Relire l'oeuvre d'Artaud à l'aune du défi majeur du XXIe siècle.
Ici et maintenant, nous y
sommes.
Formes symboliques au
secours du sauvage, qu'êtes-vous devenues ? Vous, qui en équanimité, dessinaient l'homme, comme corde tendue entre
l'ange et la bête, sur laquelle,
funambules, dansaient ces formes en un théâtre d'ombres et de lumières
mêlées ? À la fosse commune, Artaud les aura jetées mais il n'est chaux si
vive, qu'elle n'empêche leur réapparition. La méchanceté totale du monde autant
que sa justice originelle présumée également sont idées menteuses. Est-il bon est-il méchant ?

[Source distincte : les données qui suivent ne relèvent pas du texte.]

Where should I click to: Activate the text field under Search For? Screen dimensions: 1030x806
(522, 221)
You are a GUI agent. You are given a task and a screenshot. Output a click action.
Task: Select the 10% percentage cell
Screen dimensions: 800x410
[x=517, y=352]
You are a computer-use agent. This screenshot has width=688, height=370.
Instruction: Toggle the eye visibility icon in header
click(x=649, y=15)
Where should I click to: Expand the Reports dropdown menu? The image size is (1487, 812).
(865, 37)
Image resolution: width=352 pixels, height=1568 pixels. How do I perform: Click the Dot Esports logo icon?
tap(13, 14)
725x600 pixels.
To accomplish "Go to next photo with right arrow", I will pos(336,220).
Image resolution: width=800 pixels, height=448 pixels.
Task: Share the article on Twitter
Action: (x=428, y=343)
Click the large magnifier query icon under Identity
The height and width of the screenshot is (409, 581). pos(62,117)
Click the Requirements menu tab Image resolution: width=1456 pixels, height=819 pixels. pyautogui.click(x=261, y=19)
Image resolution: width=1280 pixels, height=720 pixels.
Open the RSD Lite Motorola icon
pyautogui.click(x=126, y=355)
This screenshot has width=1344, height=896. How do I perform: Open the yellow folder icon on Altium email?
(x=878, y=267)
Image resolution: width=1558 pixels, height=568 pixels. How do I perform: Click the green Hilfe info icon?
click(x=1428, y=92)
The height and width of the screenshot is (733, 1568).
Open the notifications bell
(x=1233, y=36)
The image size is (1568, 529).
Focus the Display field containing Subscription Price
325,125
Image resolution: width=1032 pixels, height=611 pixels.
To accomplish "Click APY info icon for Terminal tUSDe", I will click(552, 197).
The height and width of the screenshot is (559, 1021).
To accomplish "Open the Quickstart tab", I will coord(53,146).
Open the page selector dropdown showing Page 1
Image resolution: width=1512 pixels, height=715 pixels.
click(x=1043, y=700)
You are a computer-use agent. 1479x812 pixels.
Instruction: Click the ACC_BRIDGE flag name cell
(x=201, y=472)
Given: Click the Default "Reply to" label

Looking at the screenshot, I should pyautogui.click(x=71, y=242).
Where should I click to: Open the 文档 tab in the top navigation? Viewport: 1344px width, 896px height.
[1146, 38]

demandait Diderot, qui lui aussi rêva d'un théâtre nouveau, abusivement taxé de
réaliste, quand il inventait l'intimité atteinte, longtemps plus tard, par le cinéma. Ni l'un ni l'autre, l'un et
l'autre. Toute hyperbole ment, et aucune authenticité ou vérité, jamais ne seront, par un vivant, atteintes. En deuil de l'idéal, dans la
nuit solitaire nous allons...
L'apparence seule donne raison à Artaud mais le théâtre n'est-il pas maître des
apparences, qui par l'efficace de l'illusion, les abolit, sans prétention de
découvrir « les choses cachées depuis le commencement », le « plus de choses sur la terre et au
ciel que n'en peut, Horacio, rêver ta philosophie .. » Pour modeste que
parût le projet shakespearien, il trouva à se déployer des grâces, à l'exacte
dimension de sa volonté de limites,
quand par l'illimité, Artaud retrouva le cri primal, la matière fécale
et foetale, la magie noir désir et rose passion : tout ce dont la culture
voulut sauver l'homme : le commun, l'ordinaire, le tragique sans espérance
de rédemption, la finitude et l'impuissance. Le moyen de s'insurger après avoir
subi l'attaque de L'ombilic des limbes ou du Pèse-nerfs, corps
redevenu cette guenille tartuffesque en attente du corps de gloire !
« J'avais en effet en
toute sincérité d'esprit pris l'engagement de le rendre à l'état primitif de
fils du soleil, et nous errions nourris de vin des cavernes et des biscuits de
la route , moi, pressé de trouver le lieu et la formule » Rimbaud.
Fils du soleil ! La
chanson date.
Phaéton, mort, pour avoir
conduit imprudemment le char de son père et manqué dans l'accident d'embraser
le monde. D'autres viendront qui l'embraseront... Au soleil noir de Nagasaki et
d'Hiroshima, toi et moi, mon amour, nous
avons grandi. Quelle validité conserve en un siècle comme le nôtre ce programme
rimbaldien, repris en bonne part par Artaud-Héliogabale ?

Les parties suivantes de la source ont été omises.